TAREA BREVE 1>
Según el perfil de Eduardo Galeano, ¿en qué año publicó *Las venas abiertas de América Latina*?
TAREA BREVE 2>
Edita el perfil de Eduardo Galeano, entre "Muchos académicos de" y "los que necesitaba.", ambos incluidos, y sustituye "cronistas" por "escritores".
TAREA BREVE 3>
Retoma el perfil de Eduardo Galeano a partir de su última oración y continúa su redacción.

TEXTO PROPUESTO>
Eduardo Galeano, un ilegal en el paraíso

Eduardo Galeano, un ilegal en el paraíso

Muchos académicos de la historia y de la economía pondrían, con gusto, a arder en las llamas del infierno su obra. Pero tres generaciones de lectores lo vienen colocando en los altares desde que publicó Las venas abiertas de América Latina en 1971. Este perfil es un recorrido por la biografía de uno de los grandes cronistas uruguayos.

Tiempo de lectura: 33 minutos

Eduardo Germán María Hughes Galeano recibió al nacer más nombres de los que necesitaba.

MATERIAL PROPORCIONADO>
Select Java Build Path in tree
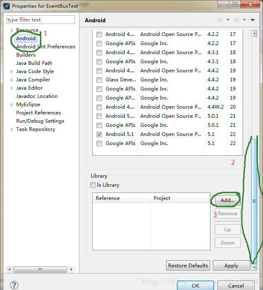The height and width of the screenshot is (290, 263). click(x=34, y=63)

RESULTADO DE LA TAREA 1>
En 1971.

RESULTADO DE LA TAREA 2>
Muchos académicos de la historia y de la economía pondrían, con gusto, a arder en las llamas del infierno su obra. Pero tres generaciones de lectores lo vienen colocando en los altares desde que publicó Las venas abiertas de América Latina en 1971. Este perfil es un recorrido por la biografía de uno de los grandes escritores uruguayos.

Tiempo de lectura: 33 minutos

Eduardo Germán María Hughes Galeano recibió al nacer más nombres de los que necesitaba.

RESULTADO DE LA TAREA 3>
Era el 3 de septiembre de 1940. Un año antes Carlos Quijano, su padre periodístico, había fundado el semanario Marcha y Juan Carlos Onetti, su padre literario, había publicado El pozo, punto de origen de la novela moderna en América Latina. Dos intentos de mostrar el hueso de un país envuelto en el celofán del optimismo. El niño de los muchos nombres nació y crecerá en un Uruguay que se arrullaba a sí mismo con el eslogan de la “Suiza de América”. Como si fuese un injerto europeo en el continente americano. Una enorme oficina, pública y laica, donde sus empleados se casaban por iglesia con mujeres que podían votar, pero que puertas adentro casi no tenían voz. Una despreocupada factoría ganadera que vendía su carne enlatada a los campos de batalla del mundo entero y que pronto volvería a ganar la Copa del mundo de futbol. La prosperidad, como los triunfos, parecía que iba a durar para siempre. Marcha y El pozo serían dos cachetazos para despertar al anestesiado. Galeano se los agradecerá durante toda su vida.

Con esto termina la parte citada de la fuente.